How the Freiburg project "Wegweiser Bildung" is helping
The "Wegweiser Bildung" [Signpost for education] team is helping people to understand the German education training system and together with them is developing strategies for school-based and vocational education and training.
Djamila Zerroubi (31) knew for a long time that she wanted to do training. But how should she go about this? She found this out from the "Wegweiser Bildung" service provided by the adult education centre and the city library. For Aleksandra Kliukina (32) from Russia, it was important following her arrival in Freiburg to find out from the team how she could find a school for her daughter.
It was some years before Djamila Zerroubi was able to properly focus on the issue of her career. She arrived in Freiburg from Algeria in 2012, got to know her former husband and quickly fell pregnant. Her eldest daughter is now eight years old. Eighteen months after the birth of her daughter, Djamila Zerroubi started a German course and worked as a cleaner to get by since her Algerian qualification as a hairdresser was not recognised. Her second daughter was born five years ago and in 2019 she separated from her husband. Even then, having lived in Germany for several years, she still did not have the information she needed to enter the German labour market. She was in the Haslach district office to enquire about another problem she was having, and it was here she came across the contact details for "Wegweiser Bildung". Since August, the team of five – which covers the equivalent of 2.7 full-time positions between them – has been providing advice regularly in district centres, day nurseries and schools in Haslach, Landwasser, Betzenhausen and Brühl-Beurbarung. "I didn't have a clue what to do," explains Djamila Zerroubi. The advisor, Silke Bauer, showed her training courses and their requirements.
The profession of nursery school teacher appealed to Djamila Zerroubi. However, for this she would have needed an intermediate secondary school leaving certificate. Over the course of the advice process she developed a long-term strategy for achieving her goal. Starting in August 2019, she returned to education and studied for the lower secondary school leaving certificate at the adult education centre. Her daughters were attending day nurseries and school and had childcare in the afternoons – she attended lessons in the mornings and studied in the afternoons. The coronavirus made everything harder because she was often only able to study once the children were sleeping. However, Djamila Zerroubi is ambitious. "like to study," she says. She applied for training as a child care assistant in autumn 2020 and started straight after the lower secondary school leaving certificate.

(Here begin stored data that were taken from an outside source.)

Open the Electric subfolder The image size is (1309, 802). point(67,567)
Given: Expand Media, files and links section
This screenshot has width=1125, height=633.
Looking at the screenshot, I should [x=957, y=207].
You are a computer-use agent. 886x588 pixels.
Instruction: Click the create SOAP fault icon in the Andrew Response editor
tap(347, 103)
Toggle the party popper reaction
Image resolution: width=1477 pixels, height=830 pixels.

Over the last two-and-a-half years she's now been alternating between theoretical tuition – often online over recent months – and practical months spent in the "Glückskinder" daycare centre in Haslach. She likes the work but is also very clear about the future: "I want to go forward." From the information provided by "Wegweiser Bildung" she knows that she can complete further education and training to become a day nursery manager or a nursery school teacher. She wants to discuss exactly how to go about this with Silke Bauer with whom she is still in contact. She's happy about this.

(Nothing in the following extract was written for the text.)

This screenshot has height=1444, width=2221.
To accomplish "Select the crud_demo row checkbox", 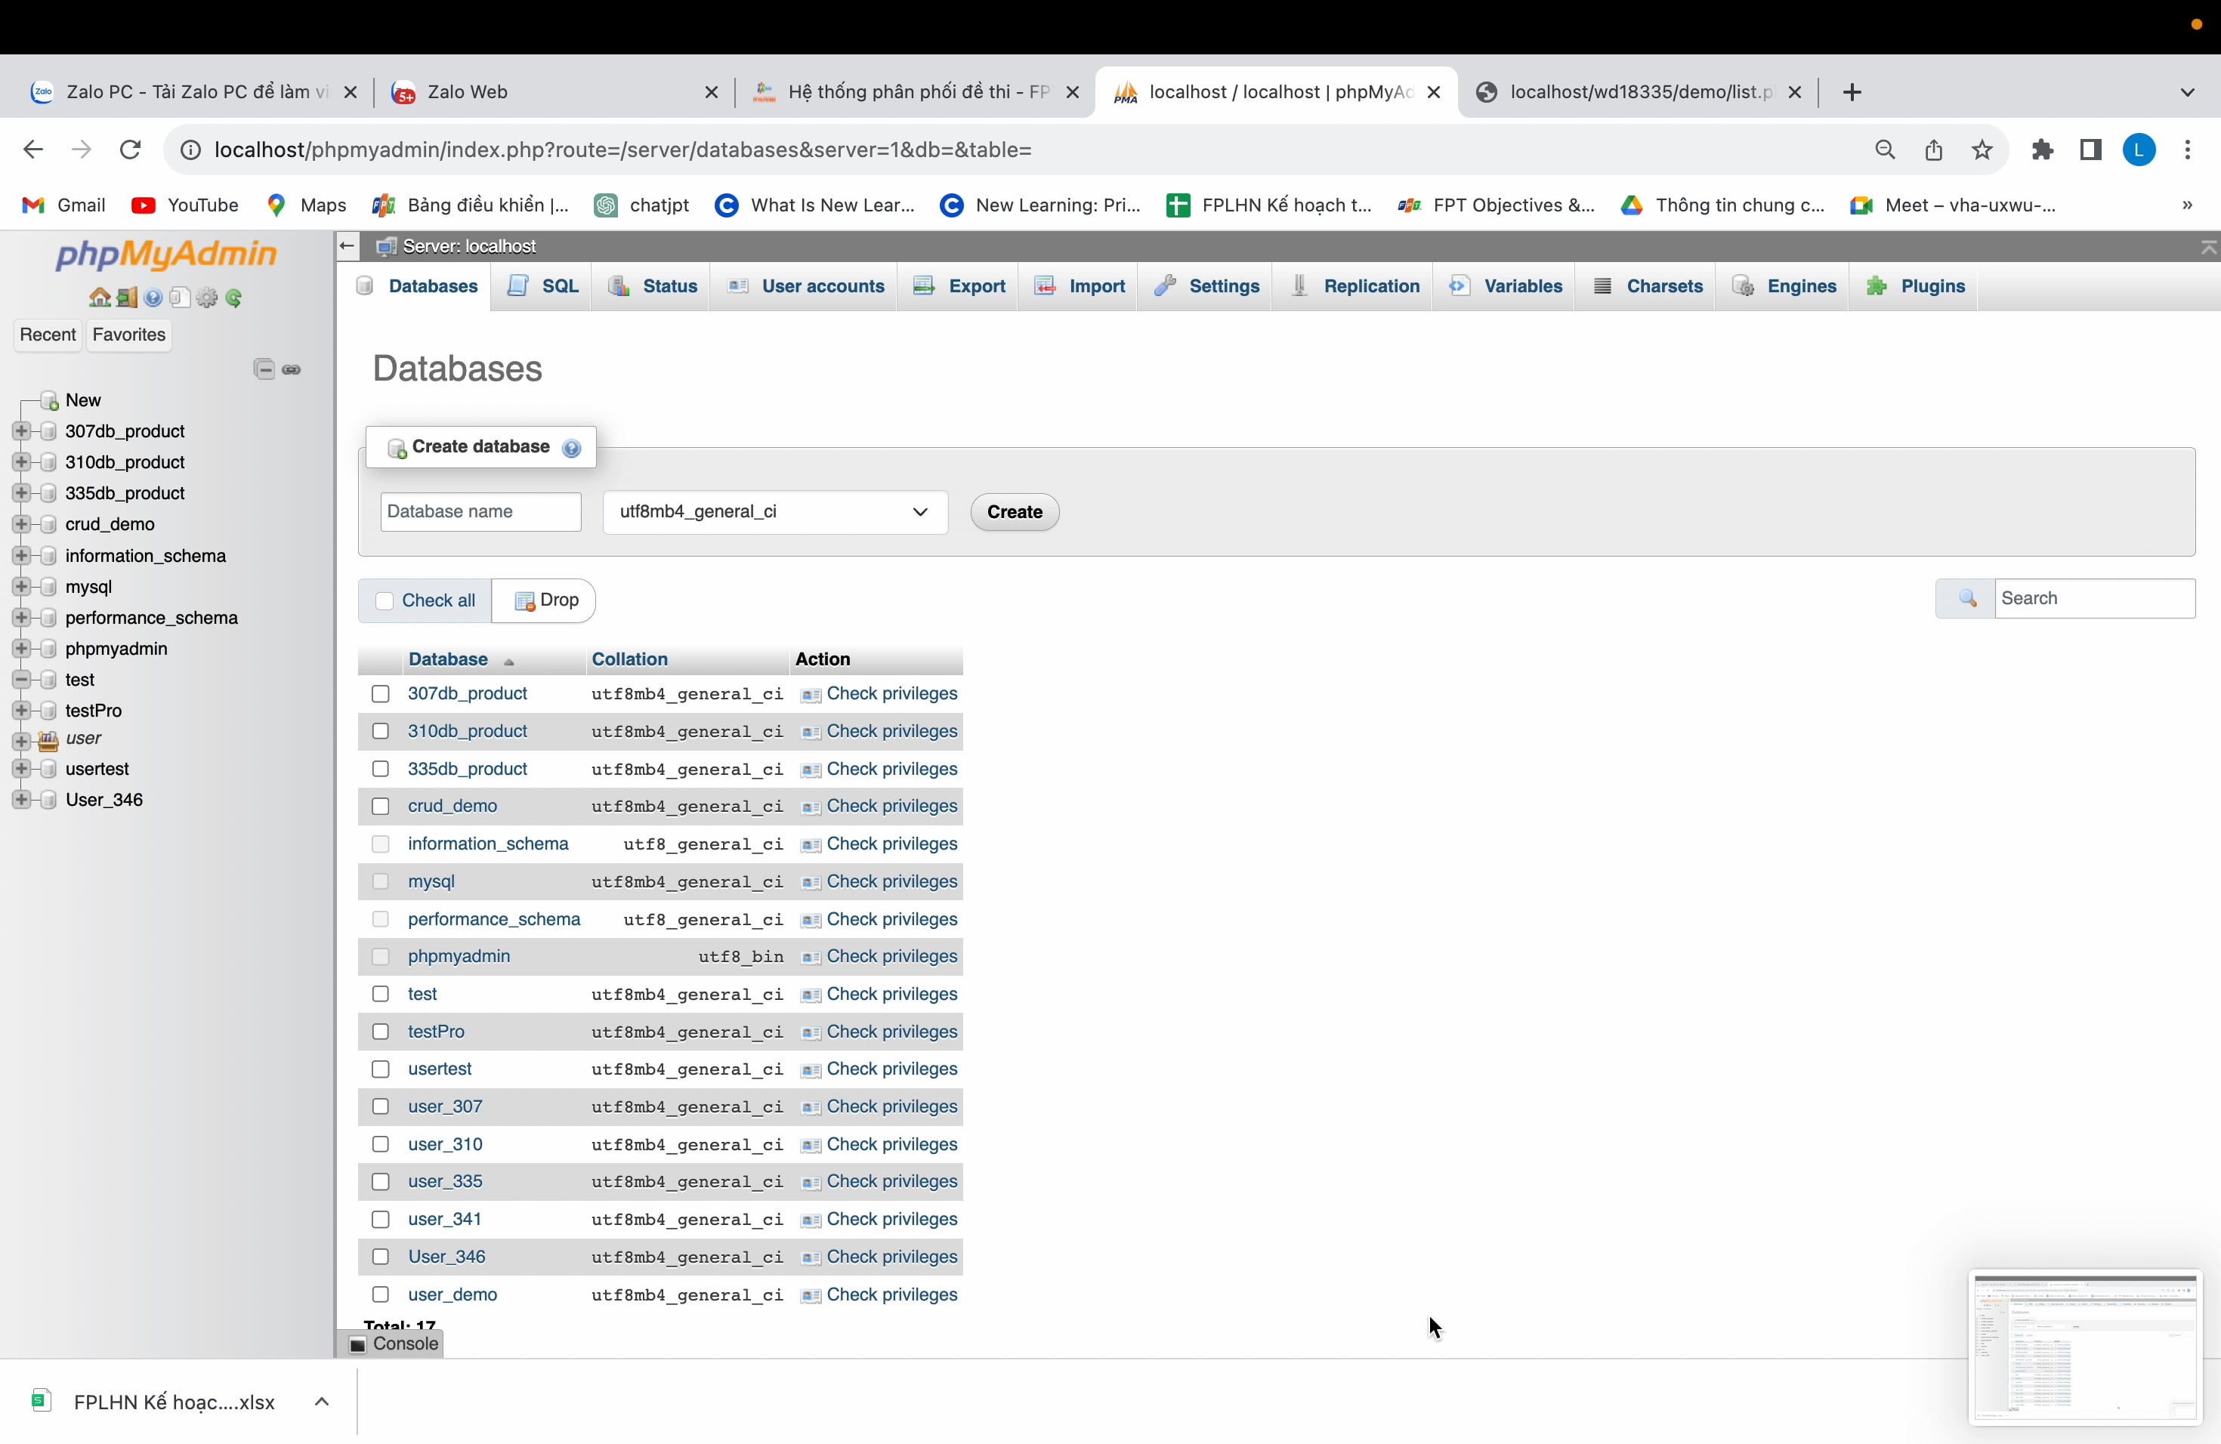I will pyautogui.click(x=381, y=806).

Aleksandra Kliukina was also relieved when she came across "Wegweiser Bildung" in 2019. Her husband had found a job in Freiburg as a construction engineer and it all happened very quickly. Aleksandra Kliukina, who worked in Moscow as an art historian and a children's book author, and who was now working as a tour guide for Russian tourists, was not searching for advice for herself, but for her three children – in particular for the eldest who at that time had to start school. Neither she nor her daughters spoke German so she was very grateful that advice from “Wegweiser Bildung” could be provided in Russian. Her daughter was enrolled at the Clara Grunwald School in the district of Rieselfeld, and Aleksandra Kliukina acquainted herself with the German school system.

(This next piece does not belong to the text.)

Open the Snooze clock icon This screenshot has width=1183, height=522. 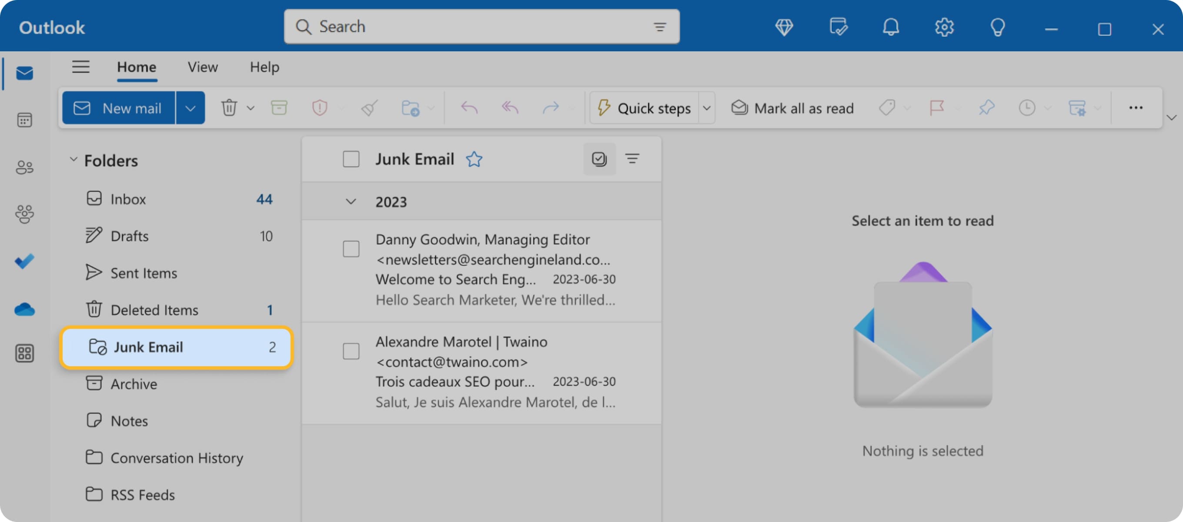tap(1027, 108)
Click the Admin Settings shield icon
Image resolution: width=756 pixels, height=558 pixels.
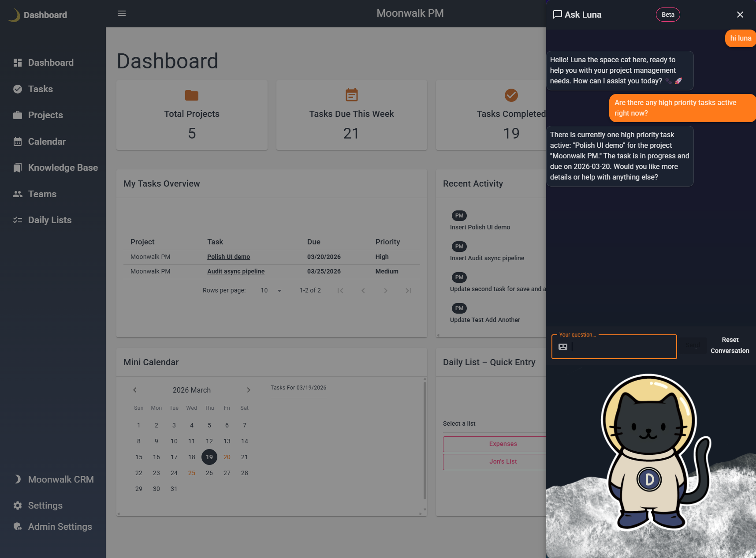[x=17, y=526]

Wegweiser Bildung [Signpost for education]
Free advice has been provided since 2012 on all issues relating to education and training. Online advice is also possible. So far, according to manager Elke Scheffelt, advice has been provided to around 12,000 people individually, in groups or at events. Two-thirds of women and approximately half of those seeking advice come from a migration background. In addition to German, advice can also be provided in English, French, Italian, Russian, Ukrainian, Portuguese, and Spanish and soon Arabic will also be possible.